-- Start of SUPPLIED MATERIAL --

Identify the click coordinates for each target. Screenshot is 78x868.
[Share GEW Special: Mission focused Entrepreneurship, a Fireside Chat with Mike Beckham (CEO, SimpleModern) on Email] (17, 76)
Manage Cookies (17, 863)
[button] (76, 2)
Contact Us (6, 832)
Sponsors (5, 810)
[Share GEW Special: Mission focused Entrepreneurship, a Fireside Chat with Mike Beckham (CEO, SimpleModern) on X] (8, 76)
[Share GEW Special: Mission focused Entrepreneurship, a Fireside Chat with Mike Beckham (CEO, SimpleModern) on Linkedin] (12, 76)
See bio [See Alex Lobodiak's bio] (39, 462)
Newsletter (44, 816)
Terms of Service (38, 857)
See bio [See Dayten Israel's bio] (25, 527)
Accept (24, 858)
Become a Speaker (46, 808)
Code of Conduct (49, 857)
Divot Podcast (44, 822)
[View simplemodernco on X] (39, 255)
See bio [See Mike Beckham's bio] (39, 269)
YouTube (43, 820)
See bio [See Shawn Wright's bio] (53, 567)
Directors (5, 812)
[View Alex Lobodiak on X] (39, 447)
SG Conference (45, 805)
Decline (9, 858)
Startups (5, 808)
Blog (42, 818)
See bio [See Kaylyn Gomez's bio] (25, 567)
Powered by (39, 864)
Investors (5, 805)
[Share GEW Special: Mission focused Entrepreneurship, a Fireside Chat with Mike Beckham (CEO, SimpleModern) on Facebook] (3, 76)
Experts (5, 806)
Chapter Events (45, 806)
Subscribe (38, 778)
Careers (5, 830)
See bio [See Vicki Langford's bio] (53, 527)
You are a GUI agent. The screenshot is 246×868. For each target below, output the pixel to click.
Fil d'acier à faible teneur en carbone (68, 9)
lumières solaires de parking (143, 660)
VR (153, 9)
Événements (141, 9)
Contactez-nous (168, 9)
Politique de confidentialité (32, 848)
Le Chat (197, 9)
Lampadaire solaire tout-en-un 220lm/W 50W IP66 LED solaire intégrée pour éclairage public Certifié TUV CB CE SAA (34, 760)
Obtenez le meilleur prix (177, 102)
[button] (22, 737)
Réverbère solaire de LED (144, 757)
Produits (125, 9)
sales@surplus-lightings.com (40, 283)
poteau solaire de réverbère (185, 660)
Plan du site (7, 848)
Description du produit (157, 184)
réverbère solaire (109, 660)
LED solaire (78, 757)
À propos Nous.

-- End of SUPPLIED MATERIAL --

[STATED EXERCISE]:
Copy the lines above verbatim, from the first one through the line with "YouTube (43, 820)".

[ANSWER FOR THIS EXERCISE]:
Identify the click coordinates for each target. Screenshot is 78x868.
[Share GEW Special: Mission focused Entrepreneurship, a Fireside Chat with Mike Beckham (CEO, SimpleModern) on Email] (17, 76)
Manage Cookies (17, 863)
[button] (76, 2)
Contact Us (6, 832)
Sponsors (5, 810)
[Share GEW Special: Mission focused Entrepreneurship, a Fireside Chat with Mike Beckham (CEO, SimpleModern) on X] (8, 76)
[Share GEW Special: Mission focused Entrepreneurship, a Fireside Chat with Mike Beckham (CEO, SimpleModern) on Linkedin] (12, 76)
See bio [See Alex Lobodiak's bio] (39, 462)
Newsletter (44, 816)
Terms of Service (38, 857)
See bio [See Dayten Israel's bio] (25, 527)
Accept (24, 858)
Become a Speaker (46, 808)
Code of Conduct (49, 857)
Divot Podcast (44, 822)
[View simplemodernco on X] (39, 255)
See bio [See Mike Beckham's bio] (39, 269)
YouTube (43, 820)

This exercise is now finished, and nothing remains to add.